/NOT FOR DISSEMINATION IN THE UNITED STATES. FAILURE TO
COMPLY WITH THIS RESTRICTION MAY CONSTITUTE A VIOLATION OF
UNITED STATES SECURITIES
LAW./
CALGARY, March 14, 2017 /CNW/ - Return Energy Inc.
("Return" or the "Company") (TSX-V: "RTN") is pleased
to announce that it has closed an initial tranche of its previously
announced non-brokered private placement comprised of common share
units (the "Units") and Canadian exploration expense
flow-through shares ("CEE FTS") (collectively, the
"Offering").
Under this tranche of the Offering, Return issued 16,700,399
Units at a price of $0.12 per Unit
for aggregate gross proceeds of $2,004,047.88, as well as 715,000 CEE FTS at a
price of $0.14 per CEE FTS for
aggregate gross proceeds of $100,000
for total gross proceeds under this tranche of the Offering of
$2,104,147.88.
Each Unit issued consisted of one Return common share
("Common Share") and one full Common Share purchase warrant
("Warrant"). Each whole Warrant is exercisable by the
holder to purchase one Common Share for a period of 12 months from
the Closing Date ("Warrant Exercise Period") at a price of
$0.15 ("Warrant Exercise
Price"). The Warrants are subject to an Accelerated
Warrant Expiry (defined below). The CEE FTS were issued pursuant to
the Income Tax Act (Canada)
in respect of Canadian exploration expenses.
Each Warrant will entitle the holder thereof to purchase one
Common Share at any time prior to 5:00
p.m. (Calgary Time) on or before the earlier of the date
that is: (a) one year from the completion of the Offering; and (b)
30 days after the giving of notice of early termination by Return.
Such notice may be given by the Company, in its sole discretion, if
the volume-weighted average price of the Common Shares on the TSX
Venture Exchange exceeds the Warrant Exercise Price by at least
200% for a minimum of 10 consecutive trading days (whether or not
trading of Common Shares occurs on all such days, provided that the
Common Shares trade on at least five of such trading days).
The proceeds of this issuance will be used by Return to further
its development activities in the Rycroft, Gordondale, Valhalla areas of Alberta.
The non-brokered private placement remains open and the Company
may close additional tranches under this Offering. The completion
of the Offering is subject to the Company receiving all necessary
regulatory approvals, including final approval from the TSX Venture
Exchange.
For further information
This news release is reproduced on Return's website
at www.returnenergyinc.com.
Neither the TSX Venture Exchange nor its Regulation
Services Provider (as that term is defined in the policies of the
TSX Venture Exchange) accepts responsibility for the adequacy or
accuracy of this release.
Reader Advisories
Forward-Looking Statements. This news release contains
forward-looking statements and information. More particularly, this
document contains statements and information concerning the timing
and closing of additional tranches of the Offering and the use of
proceeds received under the Offering, including as has been
received in this initial closing. Forward-looking information is
frequently characterized by words such as "plan", "expect",
"project", "intend", "will", "believe", "anticipate", "estimate",
"scheduled", "potential", or other similar words, or statements
that certain events or conditions "may", "should" or "could"

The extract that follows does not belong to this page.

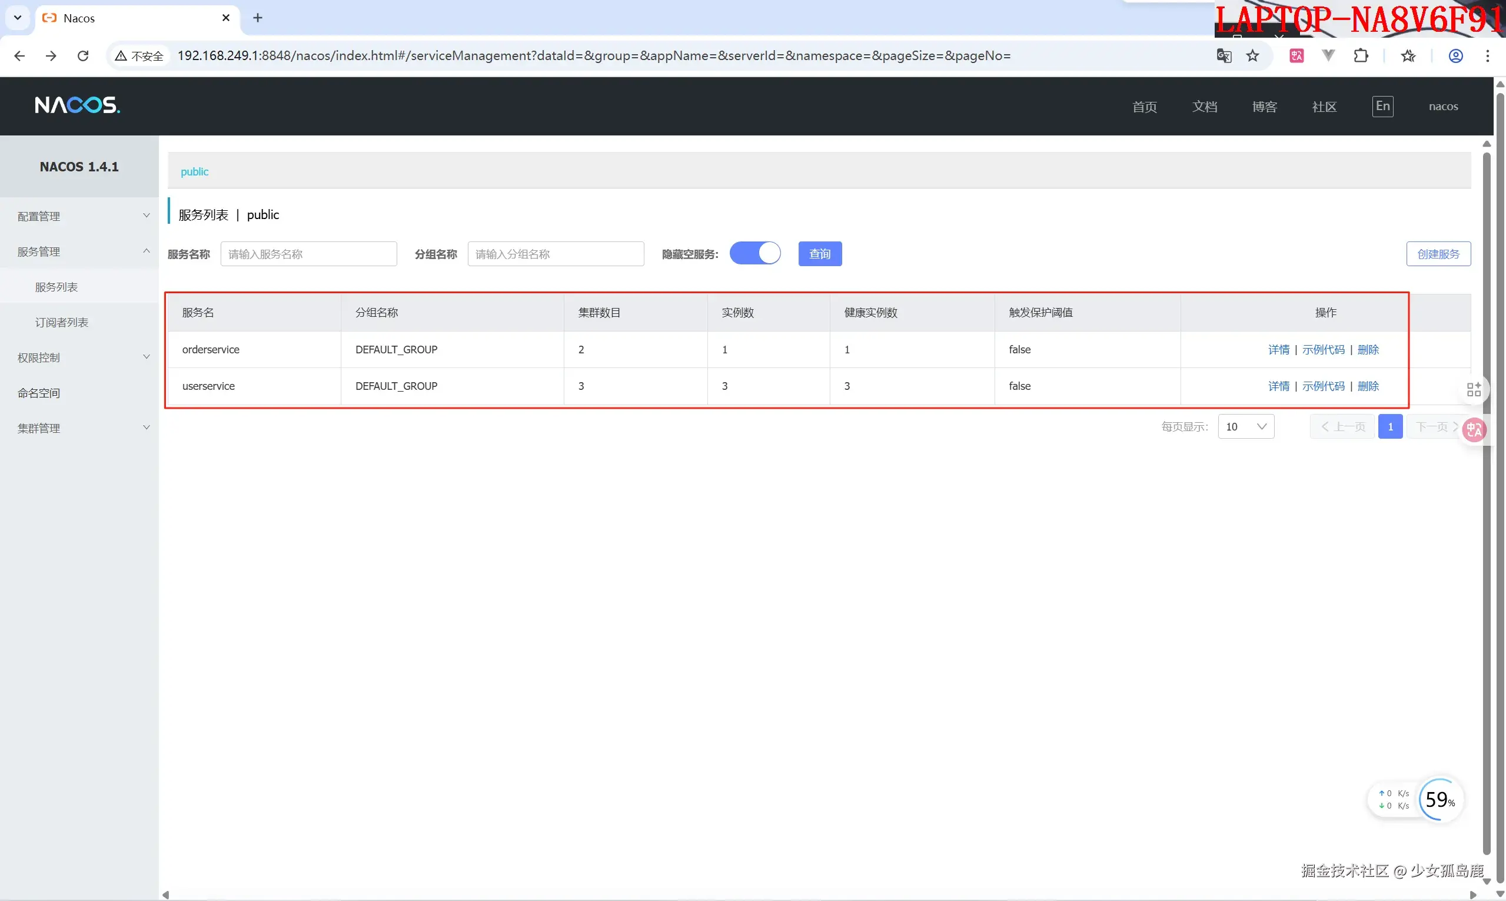Click the NACOS logo in header

(x=77, y=106)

occur. The forward-looking statements and information are
based on certain key expectations and assumptions made by Return,
including expectations and assumptions concerning timing of receipt
of required regulatory approval and the satisfaction of other
conditions to the completion of the Offering. Although Return
believes that the expectations and assumptions on which the
forward-looking statements are based are reasonable, undue reliance
should not be placed on the forward-looking statements because
Return can give no assurance that they will prove to be correct.
Since forward-looking statements address future events and
conditions, by their very nature they involve inherent risks and
uncertainties. Actual results could differ materially from those
currently anticipated due to a number of factors and risks. These
include, but are not limited to, risks that required regulatory
approvals are not obtained. The reader is cautioned that
assumptions used in the preparation of such information, although
considered reasonable by the Company at the time of preparation,
may prove to be incorrect and readers are cautioned not to place
undue reliance on forward-looking information, which speaks only as
of the date hereof. The Company does not undertake any obligation
to release publicly any revisions to forward-looking information
contained herein to reflect events or circumstances that occur
after the date hereof or to reflect the occurrence of unanticipated
events, except as may be required under applicable securities
laws.
This news release shall not constitute an offer to sell or
the solicitation of an offer to buy, nor shall there be any sale of
securities in the United States or
in any province, state or jurisdiction in which such offer,
solicitation or sale would be unlawful prior to the registration or
qualification under securities laws of any such province, state or
jurisdiction. The securities referenced herein may not be
offered or sold in the United
States except in transaction exempt from or not subject to
the registration requirements of the United States Securities Act
of 1933, as amended, and applicable state securities laws.
This news release is not to be disseminated in the United States.